J'étais en train de regarder le soleil se lever derrière la butte tout près de la grange quand je les ai vu tomber d’un seul coup sur le côté. C’est typique des chèvres myotoniques lorsqu’elles ont peur. Leurs muscles se figent soudainement ce qui provoque la chute de l’animal. C’est amusant lorsqu’on sait que leur crainte est causée par quelque chose d’anodin comme un chien agité ou un tracteur bruyant. Ce l’est moins lorsqu’on ignore la cause.

Ils devaient être une douzaine à sortir du boisé. Des hommes et des femmes marchant droit devant sans se retourner. J’ai d’abord cru à un de ces groupes de marcheurs avides de paysages bucoliques. Mais quelque chose clochait. Dans ce coin de pays, les randonneurs se font rares.


Cela va faire deux jours que ces gens ont traversé ma ferme à la marche. Depuis, cet événement ne cesse d’occuper mes pensées. Aujourd’hui, il vente à écorner les boeufs. Les chèvres ont formé un cercle bien compact pour se protéger contre le vent et la pluie. Je me dis que je devrais probablement les rentrer dans la grange. Moi, je suis au chaud, dans mes bas d’alpaga avec un café et le foyer qui fonctionne à plein régime.

C’est alors que je les aperçois. Ils ne sont que quatre cette fois-ci.
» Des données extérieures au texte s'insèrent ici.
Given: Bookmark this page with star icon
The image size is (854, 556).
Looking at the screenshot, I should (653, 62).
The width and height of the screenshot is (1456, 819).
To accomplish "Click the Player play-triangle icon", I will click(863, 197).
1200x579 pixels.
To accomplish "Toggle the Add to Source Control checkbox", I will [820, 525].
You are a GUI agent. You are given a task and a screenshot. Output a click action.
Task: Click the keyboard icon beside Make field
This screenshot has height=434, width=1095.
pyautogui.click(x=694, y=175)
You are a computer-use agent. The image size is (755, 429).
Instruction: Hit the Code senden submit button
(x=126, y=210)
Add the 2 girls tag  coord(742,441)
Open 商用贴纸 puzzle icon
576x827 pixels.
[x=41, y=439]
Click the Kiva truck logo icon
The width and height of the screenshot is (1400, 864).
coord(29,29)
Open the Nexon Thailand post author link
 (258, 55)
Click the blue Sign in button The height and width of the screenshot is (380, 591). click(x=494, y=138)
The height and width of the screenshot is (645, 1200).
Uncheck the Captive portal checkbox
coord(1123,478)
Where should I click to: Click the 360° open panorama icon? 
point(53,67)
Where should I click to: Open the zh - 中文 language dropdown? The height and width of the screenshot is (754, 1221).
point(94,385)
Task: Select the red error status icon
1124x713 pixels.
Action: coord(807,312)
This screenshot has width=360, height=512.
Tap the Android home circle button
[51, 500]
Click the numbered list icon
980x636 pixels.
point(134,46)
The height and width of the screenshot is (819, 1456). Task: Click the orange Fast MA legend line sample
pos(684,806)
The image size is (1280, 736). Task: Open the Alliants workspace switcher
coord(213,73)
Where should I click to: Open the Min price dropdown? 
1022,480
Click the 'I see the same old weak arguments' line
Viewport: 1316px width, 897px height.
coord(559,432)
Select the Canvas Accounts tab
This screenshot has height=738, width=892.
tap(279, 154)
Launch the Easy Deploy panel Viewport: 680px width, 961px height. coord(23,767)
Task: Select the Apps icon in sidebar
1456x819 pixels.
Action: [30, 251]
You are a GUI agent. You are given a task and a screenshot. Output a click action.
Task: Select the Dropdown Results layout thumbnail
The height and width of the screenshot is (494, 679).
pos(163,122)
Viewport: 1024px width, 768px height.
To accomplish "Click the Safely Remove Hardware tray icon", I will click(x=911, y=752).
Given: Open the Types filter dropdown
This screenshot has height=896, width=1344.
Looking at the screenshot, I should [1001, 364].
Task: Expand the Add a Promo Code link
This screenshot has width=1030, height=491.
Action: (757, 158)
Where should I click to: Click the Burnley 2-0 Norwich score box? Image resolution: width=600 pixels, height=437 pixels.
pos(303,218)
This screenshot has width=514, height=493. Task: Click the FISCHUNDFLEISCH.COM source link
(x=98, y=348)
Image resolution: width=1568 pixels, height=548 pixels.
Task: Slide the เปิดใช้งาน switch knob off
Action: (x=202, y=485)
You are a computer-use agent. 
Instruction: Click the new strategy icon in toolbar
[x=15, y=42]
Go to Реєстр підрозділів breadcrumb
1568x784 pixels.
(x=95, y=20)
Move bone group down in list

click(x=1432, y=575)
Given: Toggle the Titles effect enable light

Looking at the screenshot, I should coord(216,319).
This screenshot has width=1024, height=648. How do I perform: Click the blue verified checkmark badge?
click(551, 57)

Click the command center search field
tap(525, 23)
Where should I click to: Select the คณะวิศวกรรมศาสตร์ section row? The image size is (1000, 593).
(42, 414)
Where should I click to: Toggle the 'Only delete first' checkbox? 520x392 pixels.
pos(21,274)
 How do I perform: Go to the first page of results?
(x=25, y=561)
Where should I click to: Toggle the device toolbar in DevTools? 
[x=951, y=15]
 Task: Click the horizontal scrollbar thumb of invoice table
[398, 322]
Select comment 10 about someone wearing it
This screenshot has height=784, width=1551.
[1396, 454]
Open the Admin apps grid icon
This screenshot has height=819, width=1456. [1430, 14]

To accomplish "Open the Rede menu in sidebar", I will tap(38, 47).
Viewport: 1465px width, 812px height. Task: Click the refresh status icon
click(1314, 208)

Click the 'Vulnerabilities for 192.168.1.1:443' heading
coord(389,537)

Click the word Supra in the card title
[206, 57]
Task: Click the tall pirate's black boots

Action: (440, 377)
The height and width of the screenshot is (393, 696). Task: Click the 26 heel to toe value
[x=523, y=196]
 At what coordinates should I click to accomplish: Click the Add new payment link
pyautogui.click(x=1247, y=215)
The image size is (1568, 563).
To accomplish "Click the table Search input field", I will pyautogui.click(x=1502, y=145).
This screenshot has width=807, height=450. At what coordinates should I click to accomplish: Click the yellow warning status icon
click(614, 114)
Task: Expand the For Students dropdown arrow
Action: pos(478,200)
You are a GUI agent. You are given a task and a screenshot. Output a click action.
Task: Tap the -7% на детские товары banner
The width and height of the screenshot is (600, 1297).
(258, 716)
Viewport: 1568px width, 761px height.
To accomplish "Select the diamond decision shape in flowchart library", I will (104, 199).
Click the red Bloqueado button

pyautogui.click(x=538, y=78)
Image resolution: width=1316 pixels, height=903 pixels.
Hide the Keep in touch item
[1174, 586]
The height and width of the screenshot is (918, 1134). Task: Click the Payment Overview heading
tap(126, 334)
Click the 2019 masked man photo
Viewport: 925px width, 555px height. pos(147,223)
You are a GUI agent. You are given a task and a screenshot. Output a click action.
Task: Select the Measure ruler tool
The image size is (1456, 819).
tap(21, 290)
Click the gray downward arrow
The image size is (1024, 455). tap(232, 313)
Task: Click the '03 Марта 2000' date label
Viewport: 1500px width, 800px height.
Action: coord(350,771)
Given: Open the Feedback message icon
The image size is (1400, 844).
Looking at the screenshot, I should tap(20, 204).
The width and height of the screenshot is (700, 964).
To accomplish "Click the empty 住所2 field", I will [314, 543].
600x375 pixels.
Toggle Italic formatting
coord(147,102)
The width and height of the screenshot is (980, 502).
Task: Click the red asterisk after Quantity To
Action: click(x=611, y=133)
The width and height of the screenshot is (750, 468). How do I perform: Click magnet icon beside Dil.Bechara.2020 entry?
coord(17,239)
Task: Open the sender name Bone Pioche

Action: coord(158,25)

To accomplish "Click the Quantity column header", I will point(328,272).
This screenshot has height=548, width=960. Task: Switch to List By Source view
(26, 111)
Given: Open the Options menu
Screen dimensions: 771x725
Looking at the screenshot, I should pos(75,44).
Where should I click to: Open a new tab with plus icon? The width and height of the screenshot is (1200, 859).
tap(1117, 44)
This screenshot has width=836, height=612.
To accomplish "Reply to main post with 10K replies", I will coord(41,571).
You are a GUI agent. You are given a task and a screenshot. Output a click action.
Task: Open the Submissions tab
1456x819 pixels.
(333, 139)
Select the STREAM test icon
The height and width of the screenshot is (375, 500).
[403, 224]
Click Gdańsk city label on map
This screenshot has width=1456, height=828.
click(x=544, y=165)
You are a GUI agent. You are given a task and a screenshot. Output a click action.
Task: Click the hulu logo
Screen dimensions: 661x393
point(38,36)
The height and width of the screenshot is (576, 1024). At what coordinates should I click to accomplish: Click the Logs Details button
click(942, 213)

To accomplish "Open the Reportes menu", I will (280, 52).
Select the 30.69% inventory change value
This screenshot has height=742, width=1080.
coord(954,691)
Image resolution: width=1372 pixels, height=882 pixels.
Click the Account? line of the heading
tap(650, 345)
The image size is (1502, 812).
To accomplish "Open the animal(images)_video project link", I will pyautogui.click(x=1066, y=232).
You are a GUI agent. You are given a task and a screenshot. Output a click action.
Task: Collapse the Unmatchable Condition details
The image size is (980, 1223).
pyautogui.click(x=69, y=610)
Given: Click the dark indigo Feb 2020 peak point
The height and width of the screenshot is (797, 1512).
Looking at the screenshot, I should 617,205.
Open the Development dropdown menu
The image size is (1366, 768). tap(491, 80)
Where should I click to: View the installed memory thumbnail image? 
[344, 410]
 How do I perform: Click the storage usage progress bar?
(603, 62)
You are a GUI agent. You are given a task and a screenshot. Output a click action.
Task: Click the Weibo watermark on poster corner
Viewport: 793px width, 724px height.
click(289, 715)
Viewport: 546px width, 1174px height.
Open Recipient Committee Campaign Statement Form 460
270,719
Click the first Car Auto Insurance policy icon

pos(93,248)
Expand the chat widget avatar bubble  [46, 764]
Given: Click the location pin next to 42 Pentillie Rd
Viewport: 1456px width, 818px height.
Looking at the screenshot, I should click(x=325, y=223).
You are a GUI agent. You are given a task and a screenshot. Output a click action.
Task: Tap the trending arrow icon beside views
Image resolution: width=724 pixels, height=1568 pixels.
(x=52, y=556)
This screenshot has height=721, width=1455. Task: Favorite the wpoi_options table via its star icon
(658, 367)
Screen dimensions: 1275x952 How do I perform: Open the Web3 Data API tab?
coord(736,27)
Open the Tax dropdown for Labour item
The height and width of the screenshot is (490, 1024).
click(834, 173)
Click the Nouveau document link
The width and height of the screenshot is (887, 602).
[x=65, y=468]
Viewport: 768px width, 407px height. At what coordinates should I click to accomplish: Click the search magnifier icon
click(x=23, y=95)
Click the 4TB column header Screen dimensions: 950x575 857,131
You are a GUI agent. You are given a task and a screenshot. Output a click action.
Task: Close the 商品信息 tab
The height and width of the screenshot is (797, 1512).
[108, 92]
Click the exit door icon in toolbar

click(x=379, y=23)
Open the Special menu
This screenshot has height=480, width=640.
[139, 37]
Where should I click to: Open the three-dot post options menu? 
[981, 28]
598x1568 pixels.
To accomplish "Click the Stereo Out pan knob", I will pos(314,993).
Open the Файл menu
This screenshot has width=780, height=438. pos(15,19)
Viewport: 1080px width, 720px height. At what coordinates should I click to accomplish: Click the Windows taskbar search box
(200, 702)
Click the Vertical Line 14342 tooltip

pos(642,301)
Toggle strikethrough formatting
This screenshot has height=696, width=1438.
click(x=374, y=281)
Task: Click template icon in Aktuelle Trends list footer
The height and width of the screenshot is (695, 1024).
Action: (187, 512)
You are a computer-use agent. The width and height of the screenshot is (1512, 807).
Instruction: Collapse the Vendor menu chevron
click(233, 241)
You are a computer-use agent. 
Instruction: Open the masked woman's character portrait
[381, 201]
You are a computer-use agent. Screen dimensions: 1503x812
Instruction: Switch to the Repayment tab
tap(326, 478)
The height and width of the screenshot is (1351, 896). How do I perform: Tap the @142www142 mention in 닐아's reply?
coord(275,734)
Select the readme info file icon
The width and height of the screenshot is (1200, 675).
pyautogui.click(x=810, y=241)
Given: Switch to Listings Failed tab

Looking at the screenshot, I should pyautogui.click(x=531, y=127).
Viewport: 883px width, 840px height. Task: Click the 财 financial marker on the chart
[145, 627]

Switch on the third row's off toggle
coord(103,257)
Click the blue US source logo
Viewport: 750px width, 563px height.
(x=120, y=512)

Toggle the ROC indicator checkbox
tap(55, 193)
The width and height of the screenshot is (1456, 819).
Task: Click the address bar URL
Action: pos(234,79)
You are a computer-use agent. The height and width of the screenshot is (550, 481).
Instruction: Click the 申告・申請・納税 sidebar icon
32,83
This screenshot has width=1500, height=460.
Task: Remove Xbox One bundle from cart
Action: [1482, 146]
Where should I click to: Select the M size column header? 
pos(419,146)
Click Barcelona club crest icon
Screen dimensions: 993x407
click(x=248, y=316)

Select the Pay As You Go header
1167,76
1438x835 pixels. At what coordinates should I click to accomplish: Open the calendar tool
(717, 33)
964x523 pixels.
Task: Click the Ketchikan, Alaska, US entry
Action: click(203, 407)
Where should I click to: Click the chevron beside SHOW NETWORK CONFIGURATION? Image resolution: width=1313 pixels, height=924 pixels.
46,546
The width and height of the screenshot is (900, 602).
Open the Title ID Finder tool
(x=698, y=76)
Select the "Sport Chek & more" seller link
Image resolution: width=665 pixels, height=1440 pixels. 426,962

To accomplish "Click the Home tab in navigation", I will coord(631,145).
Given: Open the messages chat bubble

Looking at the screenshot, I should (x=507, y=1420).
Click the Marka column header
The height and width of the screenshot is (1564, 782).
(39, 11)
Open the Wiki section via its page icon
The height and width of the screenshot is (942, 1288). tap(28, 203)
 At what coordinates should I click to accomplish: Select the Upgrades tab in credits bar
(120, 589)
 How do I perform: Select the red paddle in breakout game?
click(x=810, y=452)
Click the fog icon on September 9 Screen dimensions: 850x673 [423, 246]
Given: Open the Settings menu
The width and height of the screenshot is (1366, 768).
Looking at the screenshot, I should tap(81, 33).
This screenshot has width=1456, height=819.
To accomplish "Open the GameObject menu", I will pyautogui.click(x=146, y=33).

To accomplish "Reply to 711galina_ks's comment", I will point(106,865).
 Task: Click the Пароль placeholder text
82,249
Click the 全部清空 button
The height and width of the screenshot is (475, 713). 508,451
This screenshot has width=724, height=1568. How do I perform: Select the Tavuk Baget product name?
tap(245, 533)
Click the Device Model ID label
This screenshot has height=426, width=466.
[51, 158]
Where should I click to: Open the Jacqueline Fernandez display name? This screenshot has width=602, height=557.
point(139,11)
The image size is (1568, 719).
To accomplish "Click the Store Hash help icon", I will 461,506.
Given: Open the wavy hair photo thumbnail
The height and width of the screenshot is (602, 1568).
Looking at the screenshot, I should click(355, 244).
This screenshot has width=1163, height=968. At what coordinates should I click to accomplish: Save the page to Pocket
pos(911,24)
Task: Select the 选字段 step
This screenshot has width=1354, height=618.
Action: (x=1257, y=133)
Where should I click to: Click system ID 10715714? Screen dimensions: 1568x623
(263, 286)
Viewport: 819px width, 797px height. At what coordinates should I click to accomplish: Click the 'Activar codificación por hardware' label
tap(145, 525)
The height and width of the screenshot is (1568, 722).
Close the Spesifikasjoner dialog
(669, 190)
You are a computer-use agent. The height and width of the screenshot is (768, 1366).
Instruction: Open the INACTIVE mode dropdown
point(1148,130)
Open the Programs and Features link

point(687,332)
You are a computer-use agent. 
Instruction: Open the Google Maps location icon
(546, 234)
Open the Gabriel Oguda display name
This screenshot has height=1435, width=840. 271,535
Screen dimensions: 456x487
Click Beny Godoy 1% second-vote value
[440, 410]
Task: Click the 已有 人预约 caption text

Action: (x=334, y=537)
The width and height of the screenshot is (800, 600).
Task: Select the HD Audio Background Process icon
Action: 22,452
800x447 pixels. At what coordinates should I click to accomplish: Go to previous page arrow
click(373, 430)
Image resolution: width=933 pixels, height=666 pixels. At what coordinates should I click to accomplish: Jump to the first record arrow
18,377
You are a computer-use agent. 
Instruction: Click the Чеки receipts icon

On dirait une famille. Ils se dirigent vers la maison. J’enfile mon manteau et mes bottes puis je sors si vite que le chien n’a à peine le temps de lever les deux oreilles.
— Hey! Bonjour!
Je n’obtiens aucune réponse, bien qu’ils soient à quelques mètres de moi.
— M’dame? M’sieur? Vous êtes sur un terrain privé ici.
La dame me bouscule. Comme si je n’existais pas, elle poursuit son chemin suivi de l’homme et de deux adolescents.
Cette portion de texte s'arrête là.